# Start of Listed records

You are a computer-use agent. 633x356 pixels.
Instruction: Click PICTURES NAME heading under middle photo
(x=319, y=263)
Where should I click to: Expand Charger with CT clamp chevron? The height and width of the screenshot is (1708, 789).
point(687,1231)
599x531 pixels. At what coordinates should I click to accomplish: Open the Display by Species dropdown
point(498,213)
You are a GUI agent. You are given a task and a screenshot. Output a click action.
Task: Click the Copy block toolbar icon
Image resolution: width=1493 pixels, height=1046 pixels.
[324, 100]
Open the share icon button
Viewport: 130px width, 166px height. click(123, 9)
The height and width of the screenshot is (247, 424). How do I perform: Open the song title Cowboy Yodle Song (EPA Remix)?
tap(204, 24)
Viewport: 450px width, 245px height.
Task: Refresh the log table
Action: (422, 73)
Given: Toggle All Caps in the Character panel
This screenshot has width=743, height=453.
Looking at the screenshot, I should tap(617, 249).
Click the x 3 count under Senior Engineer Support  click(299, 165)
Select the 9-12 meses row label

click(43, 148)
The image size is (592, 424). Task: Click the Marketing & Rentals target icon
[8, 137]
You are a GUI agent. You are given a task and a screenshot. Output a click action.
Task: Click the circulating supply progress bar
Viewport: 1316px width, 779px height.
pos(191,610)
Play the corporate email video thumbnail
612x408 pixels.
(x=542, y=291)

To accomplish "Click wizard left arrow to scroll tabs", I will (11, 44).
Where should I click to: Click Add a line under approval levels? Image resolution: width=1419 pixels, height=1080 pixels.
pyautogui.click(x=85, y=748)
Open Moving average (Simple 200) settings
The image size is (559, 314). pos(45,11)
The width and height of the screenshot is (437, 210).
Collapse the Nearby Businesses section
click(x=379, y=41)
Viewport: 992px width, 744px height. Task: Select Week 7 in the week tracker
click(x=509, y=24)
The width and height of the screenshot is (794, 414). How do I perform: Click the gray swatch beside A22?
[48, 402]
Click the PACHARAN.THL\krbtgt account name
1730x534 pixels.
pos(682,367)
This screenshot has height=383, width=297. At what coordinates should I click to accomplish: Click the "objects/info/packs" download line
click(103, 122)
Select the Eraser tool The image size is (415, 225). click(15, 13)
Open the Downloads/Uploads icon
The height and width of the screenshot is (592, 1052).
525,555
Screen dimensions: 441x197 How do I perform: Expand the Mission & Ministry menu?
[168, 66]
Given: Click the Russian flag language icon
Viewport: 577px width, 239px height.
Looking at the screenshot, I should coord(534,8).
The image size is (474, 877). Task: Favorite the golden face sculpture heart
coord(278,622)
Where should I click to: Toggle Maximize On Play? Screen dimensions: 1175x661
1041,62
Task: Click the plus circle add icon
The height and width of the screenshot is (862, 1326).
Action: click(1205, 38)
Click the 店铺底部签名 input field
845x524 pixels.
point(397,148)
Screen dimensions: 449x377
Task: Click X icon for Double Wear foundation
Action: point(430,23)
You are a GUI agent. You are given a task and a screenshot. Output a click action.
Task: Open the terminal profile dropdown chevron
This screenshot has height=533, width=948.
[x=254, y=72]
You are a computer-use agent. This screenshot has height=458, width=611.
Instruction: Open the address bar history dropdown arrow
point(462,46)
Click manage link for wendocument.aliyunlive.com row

# End of Listed records

> **Work to do**: Put every line of the items above into a Markdown table with the columns Row and Line, giving each row a number and leaving out blank lines.

> **Output for this exercise**:
| Row | Line |
|---|---|
| 1 | You are a computer-use agent. 633x356 pixels. |
| 2 | Instruction: Click PICTURES NAME heading under middle photo |
| 3 | (x=319, y=263) |
| 4 | Where should I click to: Expand Charger with CT clamp chevron? The height and width of the screenshot is (1708, 789). |
| 5 | point(687,1231) |
| 6 | 599x531 pixels. At what coordinates should I click to accomplish: Open the Display by Species dropdown |
| 7 | point(498,213) |
| 8 | You are a GUI agent. You are given a task and a screenshot. Output a click action. |
| 9 | Task: Click the Copy block toolbar icon |
| 10 | Image resolution: width=1493 pixels, height=1046 pixels. |
| 11 | [324, 100] |
| 12 | Open the share icon button |
| 13 | Viewport: 130px width, 166px height. click(123, 9) |
| 14 | The height and width of the screenshot is (247, 424). How do I perform: Open the song title Cowboy Yodle Song (EPA Remix)? |
| 15 | tap(204, 24) |
| 16 | Viewport: 450px width, 245px height. |
| 17 | Task: Refresh the log table |
| 18 | Action: (422, 73) |
| 19 | Given: Toggle All Caps in the Character panel |
| 20 | This screenshot has width=743, height=453. |
| 21 | Looking at the screenshot, I should tap(617, 249). |
| 22 | Click the x 3 count under Senior Engineer Support  click(299, 165) |
| 23 | Select the 9-12 meses row label |
| 24 | click(43, 148) |
| 25 | The image size is (592, 424). Task: Click the Marketing & Rentals target icon |
| 26 | [8, 137] |
| 27 | You are a GUI agent. You are given a task and a screenshot. Output a click action. |
| 28 | Task: Click the circulating supply progress bar |
| 29 | Viewport: 1316px width, 779px height. |
| 30 | pos(191,610) |
| 31 | Play the corporate email video thumbnail |
| 32 | 612x408 pixels. |
| 33 | (x=542, y=291) |
| 34 | To accomplish "Click wizard left arrow to scroll tabs", I will (11, 44). |
| 35 | Where should I click to: Click Add a line under approval levels? Image resolution: width=1419 pixels, height=1080 pixels. |
| 36 | pyautogui.click(x=85, y=748) |
| 37 | Open Moving average (Simple 200) settings |
| 38 | The image size is (559, 314). pos(45,11) |
| 39 | The width and height of the screenshot is (437, 210). |
| 40 | Collapse the Nearby Businesses section |
| 41 | click(x=379, y=41) |
| 42 | Viewport: 992px width, 744px height. Task: Select Week 7 in the week tracker |
| 43 | click(x=509, y=24) |
| 44 | The width and height of the screenshot is (794, 414). How do I perform: Click the gray swatch beside A22? |
| 45 | [48, 402] |
| 46 | Click the PACHARAN.THL\krbtgt account name |
| 47 | 1730x534 pixels. |
| 48 | pos(682,367) |
| 49 | This screenshot has height=383, width=297. At what coordinates should I click to accomplish: Click the "objects/info/packs" download line |
| 50 | click(103, 122) |
| 51 | Select the Eraser tool The image size is (415, 225). click(15, 13) |
| 52 | Open the Downloads/Uploads icon |
| 53 | The height and width of the screenshot is (592, 1052). |
| 54 | 525,555 |
| 55 | Screen dimensions: 441x197 How do I perform: Expand the Mission & Ministry menu? |
| 56 | [168, 66] |
| 57 | Given: Click the Russian flag language icon |
| 58 | Viewport: 577px width, 239px height. |
| 59 | Looking at the screenshot, I should coord(534,8). |
| 60 | The image size is (474, 877). Task: Favorite the golden face sculpture heart |
| 61 | coord(278,622) |
| 62 | Where should I click to: Toggle Maximize On Play? Screen dimensions: 1175x661 |
| 63 | 1041,62 |
| 64 | Task: Click the plus circle add icon |
| 65 | The height and width of the screenshot is (862, 1326). |
| 66 | Action: click(1205, 38) |
| 67 | Click the 店铺底部签名 input field |
| 68 | 845x524 pixels. |
| 69 | point(397,148) |
| 70 | Screen dimensions: 449x377 |
| 71 | Task: Click X icon for Double Wear foundation |
| 72 | Action: point(430,23) |
| 73 | You are a GUI agent. You are given a task and a screenshot. Output a click action. |
| 74 | Task: Open the terminal profile dropdown chevron |
| 75 | This screenshot has height=533, width=948. |
| 76 | [x=254, y=72] |
| 77 | You are a computer-use agent. This screenshot has height=458, width=611. |
| 78 | Instruction: Open the address bar history dropdown arrow |
| 79 | point(462,46) |
| 80 | Click manage link for wendocument.aliyunlive.com row |